Maybe.. but your guess is just as good as mine..

Ramblings about relationships

I used to mock this one friend, whose girl(friend) was kind of moody, got angry frequently, yelled a lot. And although admittedly she’s a fun person when she isn’t being all that, I always advised him.. dude is she worth it for you? Is the drama worth the good times?

These days, I feel I was being a complete idiot 😛

I mean relationships form themselves, you don’t really work actively to develop a relationship with somebody. Even if you do, if there isn’t some genuine feeling behind the action, you both know it. ‘Salesman’ class of people can fool you for some time, but some cracks start to emerge.. eventually. If a relationship is developing, even by conscious effort, beyond a certain point, it’s out of your control.. it’ll keep it’s own pace.. it’ll grow or not grow naturally.. you can’t force it beyond.

And when  a relationship has formed, this is it. It’s a part of you now. There’s no fear or at least there shouldn’t be. You don’t fear your best friend’s gonna choose another friend and then he’s not gonna be a part of your life. Even if that happens, you don’t fear it, or at least you shouldn’t, because it’s out of your hands now, the relationship will charter it’s own course. It’s alive, actively affected by other’s thoughts and actions.

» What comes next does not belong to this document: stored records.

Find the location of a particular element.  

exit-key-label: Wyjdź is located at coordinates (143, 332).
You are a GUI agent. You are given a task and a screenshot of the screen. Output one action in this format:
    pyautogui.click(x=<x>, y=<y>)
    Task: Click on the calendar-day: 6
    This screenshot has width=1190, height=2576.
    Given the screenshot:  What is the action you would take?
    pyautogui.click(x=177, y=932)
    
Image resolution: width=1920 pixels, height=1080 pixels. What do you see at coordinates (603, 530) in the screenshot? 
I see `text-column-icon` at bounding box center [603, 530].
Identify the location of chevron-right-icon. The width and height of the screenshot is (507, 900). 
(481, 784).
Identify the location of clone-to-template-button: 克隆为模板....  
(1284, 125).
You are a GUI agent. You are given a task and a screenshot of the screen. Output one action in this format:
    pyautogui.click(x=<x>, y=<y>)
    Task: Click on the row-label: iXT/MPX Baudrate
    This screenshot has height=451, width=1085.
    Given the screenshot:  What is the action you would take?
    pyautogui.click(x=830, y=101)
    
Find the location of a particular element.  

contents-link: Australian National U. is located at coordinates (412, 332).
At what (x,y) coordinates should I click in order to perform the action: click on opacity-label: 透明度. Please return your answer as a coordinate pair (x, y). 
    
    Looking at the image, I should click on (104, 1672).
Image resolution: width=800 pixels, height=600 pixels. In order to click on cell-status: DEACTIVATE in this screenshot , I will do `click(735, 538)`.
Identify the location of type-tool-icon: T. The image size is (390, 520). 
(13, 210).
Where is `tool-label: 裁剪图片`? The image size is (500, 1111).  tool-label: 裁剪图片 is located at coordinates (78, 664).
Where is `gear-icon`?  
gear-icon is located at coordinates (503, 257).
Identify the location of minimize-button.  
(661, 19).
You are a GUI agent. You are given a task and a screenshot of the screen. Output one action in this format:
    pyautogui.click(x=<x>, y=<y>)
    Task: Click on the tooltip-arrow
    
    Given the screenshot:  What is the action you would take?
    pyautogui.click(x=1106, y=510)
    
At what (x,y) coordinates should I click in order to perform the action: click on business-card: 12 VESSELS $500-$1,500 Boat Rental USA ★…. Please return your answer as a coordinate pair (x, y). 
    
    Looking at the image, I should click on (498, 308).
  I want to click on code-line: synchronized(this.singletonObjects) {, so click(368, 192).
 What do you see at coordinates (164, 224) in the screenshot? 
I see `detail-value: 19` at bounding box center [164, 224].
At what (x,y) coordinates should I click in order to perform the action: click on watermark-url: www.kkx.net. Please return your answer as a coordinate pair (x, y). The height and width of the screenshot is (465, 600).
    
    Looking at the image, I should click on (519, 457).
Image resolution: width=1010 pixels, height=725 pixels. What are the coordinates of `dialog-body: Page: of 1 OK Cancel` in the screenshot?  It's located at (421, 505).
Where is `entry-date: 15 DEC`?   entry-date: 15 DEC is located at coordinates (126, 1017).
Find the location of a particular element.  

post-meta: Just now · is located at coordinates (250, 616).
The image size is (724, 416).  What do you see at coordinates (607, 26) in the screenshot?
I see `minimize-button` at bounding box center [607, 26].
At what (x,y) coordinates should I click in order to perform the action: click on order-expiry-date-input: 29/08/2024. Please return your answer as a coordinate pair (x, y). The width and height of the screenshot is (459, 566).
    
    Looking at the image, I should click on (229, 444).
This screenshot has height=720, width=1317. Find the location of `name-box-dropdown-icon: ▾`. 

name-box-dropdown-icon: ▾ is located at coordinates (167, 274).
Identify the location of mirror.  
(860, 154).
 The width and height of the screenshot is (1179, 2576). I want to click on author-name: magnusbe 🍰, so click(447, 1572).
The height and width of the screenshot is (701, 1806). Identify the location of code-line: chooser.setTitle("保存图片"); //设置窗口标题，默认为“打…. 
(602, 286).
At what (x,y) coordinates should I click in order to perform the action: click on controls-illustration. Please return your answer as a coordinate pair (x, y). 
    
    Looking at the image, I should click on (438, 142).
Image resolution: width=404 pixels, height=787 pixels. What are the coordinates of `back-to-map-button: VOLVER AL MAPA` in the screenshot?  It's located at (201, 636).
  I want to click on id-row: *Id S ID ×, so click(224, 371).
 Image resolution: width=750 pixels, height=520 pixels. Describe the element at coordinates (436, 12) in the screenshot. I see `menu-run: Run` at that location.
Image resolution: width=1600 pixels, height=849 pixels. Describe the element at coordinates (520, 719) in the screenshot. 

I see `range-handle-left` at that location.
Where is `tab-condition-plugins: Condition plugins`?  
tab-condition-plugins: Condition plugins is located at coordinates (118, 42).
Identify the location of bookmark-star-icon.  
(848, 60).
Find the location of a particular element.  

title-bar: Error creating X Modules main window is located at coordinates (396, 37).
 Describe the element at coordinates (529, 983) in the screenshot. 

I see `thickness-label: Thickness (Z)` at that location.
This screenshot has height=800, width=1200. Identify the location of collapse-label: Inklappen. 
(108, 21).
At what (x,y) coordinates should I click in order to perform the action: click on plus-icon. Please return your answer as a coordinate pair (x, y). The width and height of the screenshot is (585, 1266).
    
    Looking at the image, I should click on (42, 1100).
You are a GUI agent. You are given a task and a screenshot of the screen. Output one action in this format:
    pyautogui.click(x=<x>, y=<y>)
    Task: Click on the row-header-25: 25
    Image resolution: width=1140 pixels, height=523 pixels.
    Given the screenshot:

And why I feel like a fool for saying what I said? Because relationships aren’t business transactions, they’re not logical.. they’re random. You can choose to rip it out of your life,sure, but it’s gonna leave scars.. it’s gonna take a part of you with itself. You’ll feel the suffering of the relationship as it rots. And the relationship truly isn’t worth it when it’s being yanked on and pulled because of your actions, or the other person’s actions or the society’s actions. And you’re willing to suffer the pain of cutting a part of yourself because the pain of that thread slowly pulling apart is just too much to bear.

Maybe my opinion will change. Maybe I’ll realize that you can manage relationships logically without feeling you’re putting on an act. Maybe it’ll not feel so fake. Maybe.. it does come naturally to some people.. maybe sociopaths are the ones who really have it all figured out.